Будучи большой любительницей поваляться в постели, она не всегда была в силах подняться в полпятого утра, чтобы проводить Севергу на службу и позавтракать вместе с ней. Порой она пыталась затащить супругу на какие-то светские встречи, но Северга не любила этих сборищ и не соглашалась устраивать приёмы в своём доме.
– Радость моя, ты же знаешь, мне нет дела до стаи шавок, – холодно усмехалась она. – Они встречаются, чтобы позлословить и перемыть друг другу косточки – что мне в этом?
– Ну нельзя же быть таким волком-одиночкой, – убеждала Темань. – Хоть видимость хороших отношений с людьми надо поддерживать ради приличия...
– Отношения должны быть либо настоящими, либо никакими, – отрезала Северга. – А видимость – это лицемерие. Если ты можешь вращаться в стае лицемеров без отвращения – пожалуйста, сколько угодно. Но – без меня, крошка.
У них даже случались размолвки на этой почве, и после одной из них Северга, пользуясь отпуском, уехала в Верхнюю Геницу, чтобы успокоить своё сердце возле Рамут. Но с покоем и отдыхом в этот раз Северге не повезло: похоже, тут случился какой-то переполох, вооружённые вилами селяне около усадьбы костоправки что-то возбуждённо обсуждали. В доме навью встретила мрачная и тоже какая-то взъерошенная Бенеда.

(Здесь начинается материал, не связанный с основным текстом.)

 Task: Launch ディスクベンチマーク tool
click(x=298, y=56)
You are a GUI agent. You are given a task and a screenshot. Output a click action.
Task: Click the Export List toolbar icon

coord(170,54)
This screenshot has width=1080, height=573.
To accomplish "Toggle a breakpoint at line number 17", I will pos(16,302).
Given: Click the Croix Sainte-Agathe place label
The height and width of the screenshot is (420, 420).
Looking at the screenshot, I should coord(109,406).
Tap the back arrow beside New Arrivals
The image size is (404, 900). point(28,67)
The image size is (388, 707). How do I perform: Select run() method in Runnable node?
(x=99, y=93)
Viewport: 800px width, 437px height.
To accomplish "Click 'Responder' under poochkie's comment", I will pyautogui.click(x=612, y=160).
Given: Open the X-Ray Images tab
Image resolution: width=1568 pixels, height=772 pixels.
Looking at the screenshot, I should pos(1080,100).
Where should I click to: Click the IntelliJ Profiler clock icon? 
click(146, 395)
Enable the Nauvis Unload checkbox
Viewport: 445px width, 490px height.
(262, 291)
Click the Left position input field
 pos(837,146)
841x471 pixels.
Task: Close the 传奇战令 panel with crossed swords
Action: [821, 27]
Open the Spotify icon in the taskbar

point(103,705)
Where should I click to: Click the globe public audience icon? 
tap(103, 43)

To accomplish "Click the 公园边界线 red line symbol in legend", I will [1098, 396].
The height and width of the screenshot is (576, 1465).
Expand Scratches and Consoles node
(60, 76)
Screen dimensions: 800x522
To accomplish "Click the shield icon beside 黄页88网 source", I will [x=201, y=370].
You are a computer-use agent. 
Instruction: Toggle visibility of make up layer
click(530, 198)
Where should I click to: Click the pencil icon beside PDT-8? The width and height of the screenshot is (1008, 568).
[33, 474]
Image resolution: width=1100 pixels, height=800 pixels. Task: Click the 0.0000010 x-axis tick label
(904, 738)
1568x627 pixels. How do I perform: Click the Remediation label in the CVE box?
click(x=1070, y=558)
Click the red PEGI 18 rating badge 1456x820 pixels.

Бакенбарды у неё стояли торчком, глаза мерцали жёстким блеском, а губы были сжаты едва ли не суровее, чем у Северги.
– Вовремя ты, дорогуша, – сказала она. – На жизнь твоей дочурки покушались.
Чёрный волк в Северге вздыбил шерсть и оскалил клыки, готовый рвать в клочья врагов и пить их кровь.
– Что?! – вскричала она, охваченная ледяным огнём ярости. – Кто посмел? – И спустя несколько острых, как клинок, мгновений сипло выдохнула: – Что с ней?
– Да ты не волнуйся, жива она и здорова. – Бенеда потрепала Севергу по плечу и добавила с усмешкой: – Одного гадёныша огрела хмарью по башке и рёбра сломала, а другому колени вывихнула. Не промах твоя девчонка, ой, не промах! Себя в обиду не даст.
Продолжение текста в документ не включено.